Step	Hyp	Ref	Expression
1		wwlksnredwwlkn.e	. . . . 5 |- E = (Edg ` G )
2	1	wwlksnredwwlkn 26790	. . . 4 |- ( N e. NN0 -> ( W e. ( ( N + 1 ) WWalksN G ) -> E. y e. ( N WWalksN G ) ( ( W substr <. 0 , ( N + 1 ) >. ) = y /\ { ( lastS ` y ) , ( lastS ` W ) } e. E ) ) )
3	2	imp 445	. . 3 |- ( ( N e. NN0 /\ W e. ( ( N + 1 ) WWalksN G ) ) -> E. y e. ( N WWalksN G ) ( ( W substr <. 0 , ( N + 1 ) >. ) = y /\ { ( lastS ` y ) , ( lastS ` W ) } e. E ) )
4		simpl 473	. . . . . . . . 9 |- ( ( ( W substr <. 0 , ( N + 1 ) >. ) = y /\ { ( lastS ` y ) , ( lastS ` W ) } e. E ) -> ( W substr <. 0 , ( N + 1 ) >. ) = y )
5	4	adantl 482	. . . . . . . 8 |- ( ( ( ( ( W ` 0 ) = P /\ ( N e. NN0 /\ W e. ( ( N + 1 ) WWalksN G ) ) ) /\ y e. ( N WWalksN G ) ) /\ ( ( W substr <. 0 , ( N + 1 ) >. ) = y /\ { ( lastS ` y ) , ( lastS ` W ) } e. E ) ) -> ( W substr <. 0 , ( N + 1 ) >. ) = y )
6		fveq1 6190	. . . . . . . . . . . . . 14 |- ( y = ( W substr <. 0 , ( N + 1 ) >. ) -> ( y ` 0 ) = ( ( W substr <. 0 , ( N + 1 ) >. ) ` 0 ) )
7	6	eqcoms 2630	. . . . . . . . . . . . 13 |- ( ( W substr <. 0 , ( N + 1 ) >. ) = y -> ( y ` 0 ) = ( ( W substr <. 0 , ( N + 1 ) >. ) ` 0 ) )
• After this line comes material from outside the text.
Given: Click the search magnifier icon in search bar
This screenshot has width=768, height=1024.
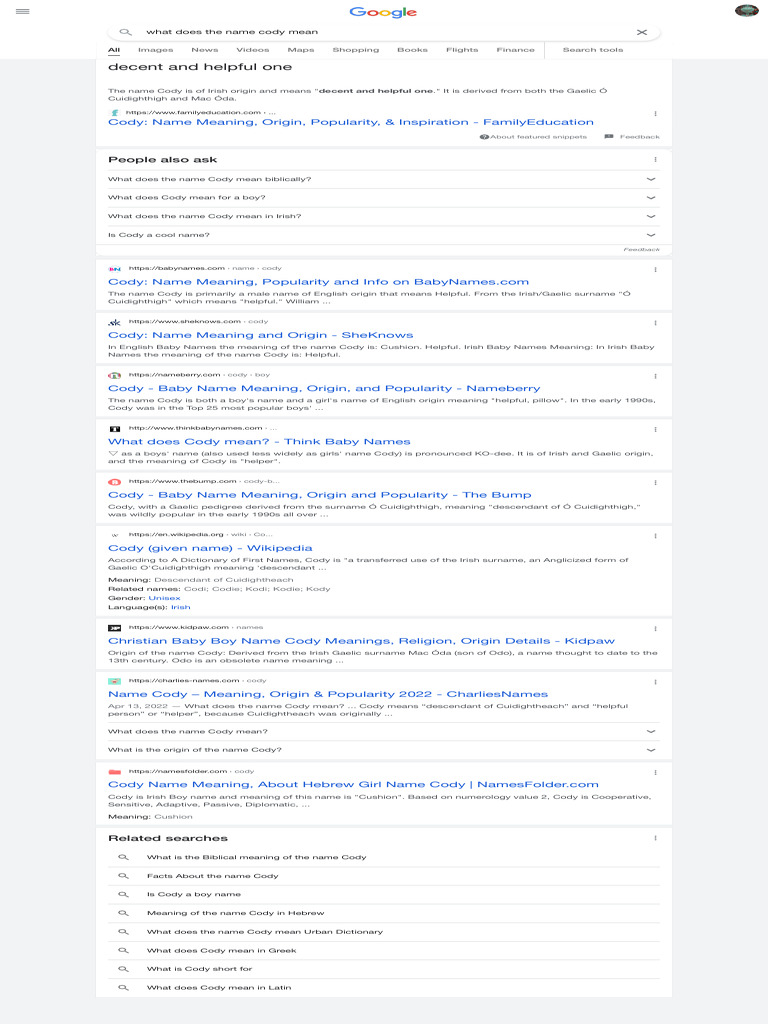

8	7	adantr 481	. . . . . . . . . . . 12 |- ( ( ( W substr <. 0 , ( N + 1 ) >. ) = y /\ ( ( ( W ` 0 ) = P /\ ( N e. NN0 /\ W e. ( ( N + 1 ) WWalksN G ) ) ) /\ y e. ( N WWalksN G ) ) ) -> ( y ` 0 ) = ( ( W substr <. 0 , ( N + 1 ) >. ) ` 0 ) )
9		eqid 2622	. . . . . . . . . . . . . . . . . . 19 |- (Vtx ` G ) = (Vtx ` G )
10	9, 1	wwlknp 26734	. . . . . . . . . . . . . . . . . 18 |- ( W e. ( ( N + 1 ) WWalksN G ) -> ( W e. Word (Vtx ` G ) /\ ( # ` W ) = ( ( N + 1 ) + 1 ) /\ A. i e. ( 0..^ ( N + 1 ) ) { ( W ` i ) , ( W ` ( i + 1 ) ) } e. E ) )
11		nn0p1nn 11332	. . . . . . . . . . . . . . . . . . . . . . 23 |- ( N e. NN0 -> ( N + 1 ) e. NN )
12		peano2nn0 11333	. . . . . . . . . . . . . . . . . . . . . . . 24 |- ( N e. NN0 -> ( N + 1 ) e. NN0 )
13		nn0re 11301	. . . . . . . . . . . . . . . . . . . . . . . 24 |- ( ( N + 1 ) e. NN0 -> ( N + 1 ) e. RR )
14		lep1 10862	. . . . . . . . . . . . . . . . . . . . . . . 24 |- ( ( N + 1 ) e. RR -> ( N + 1 ) <_ ( ( N + 1 ) + 1 ) )
15	12, 13, 14	3syl 18	. . . . . . . . . . . . . . . . . . . . . . 23 |- ( N e. NN0 -> ( N + 1 ) <_ ( ( N + 1 ) + 1 ) )
16		peano2nn0 11333	. . . . . . . . . . . . . . . . . . . . . . . . 25 |- ( ( N + 1 ) e. NN0 -> ( ( N + 1 ) + 1 ) e. NN0 )
17	16	nn0zd 11480	. . . . . . . . . . . . . . . . . . . . . . . 24 |- ( ( N + 1 ) e. NN0 -> ( ( N + 1 ) + 1 ) e. ZZ )
18		fznn 12408	. . . . . . . . . . . . . . . . . . . . . . . 24 |- ( ( ( N + 1 ) + 1 ) e. ZZ -> ( ( N + 1 ) e. ( 1 ... ( ( N + 1 ) + 1 ) ) <-> ( ( N + 1 ) e. NN /\ ( N + 1 ) <_ ( ( N + 1 ) + 1 ) ) ) )
19	12, 17, 18	3syl 18	. . . . . . . . . . . . . . . . . . . . . . 23 |- ( N e. NN0 -> ( ( N + 1 ) e. ( 1 ... ( ( N + 1 ) + 1 ) ) <-> ( ( N + 1 ) e. NN /\ ( N + 1 ) <_ ( ( N + 1 ) + 1 ) ) ) )
20	11, 15, 19	mpbir2and 957	. . . . . . . . . . . . . . . . . . . . . 22 |- ( N e. NN0 -> ( N + 1 ) e. ( 1 ... ( ( N + 1 ) + 1 ) ) )
21		oveq2 6658	. . . . . . . . . . . . . . . . . . . . . . 23 |- ( ( # ` W ) = ( ( N + 1 ) + 1 ) -> ( 1 ... ( # ` W ) ) = ( 1 ... ( ( N + 1 ) + 1 ) ) )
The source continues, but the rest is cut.